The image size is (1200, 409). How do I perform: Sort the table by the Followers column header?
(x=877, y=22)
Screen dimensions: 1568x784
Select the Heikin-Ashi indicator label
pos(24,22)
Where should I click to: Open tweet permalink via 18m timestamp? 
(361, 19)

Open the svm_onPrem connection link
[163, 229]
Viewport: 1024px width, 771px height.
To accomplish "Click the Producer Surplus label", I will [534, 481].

==

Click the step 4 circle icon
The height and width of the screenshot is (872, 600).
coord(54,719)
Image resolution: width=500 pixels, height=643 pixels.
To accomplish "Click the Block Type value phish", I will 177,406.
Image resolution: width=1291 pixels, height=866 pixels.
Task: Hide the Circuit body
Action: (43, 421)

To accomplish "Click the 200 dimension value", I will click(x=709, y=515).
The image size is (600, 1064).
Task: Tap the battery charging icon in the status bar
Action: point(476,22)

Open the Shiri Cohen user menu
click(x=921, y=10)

- **WHAT YOU HAVE TO DO**
Look above for the line containing "The image size is (1200, 409)." and the line containing "Viewport: 1024px width, 771px height.". Transcribe both, with the lines between them, exactly.

- **WRITTEN SOLUTION**
The image size is (1200, 409). How do I perform: Sort the table by the Followers column header?
(x=877, y=22)
Screen dimensions: 1568x784
Select the Heikin-Ashi indicator label
pos(24,22)
Where should I click to: Open tweet permalink via 18m timestamp? 
(361, 19)

Open the svm_onPrem connection link
[163, 229]
Viewport: 1024px width, 771px height.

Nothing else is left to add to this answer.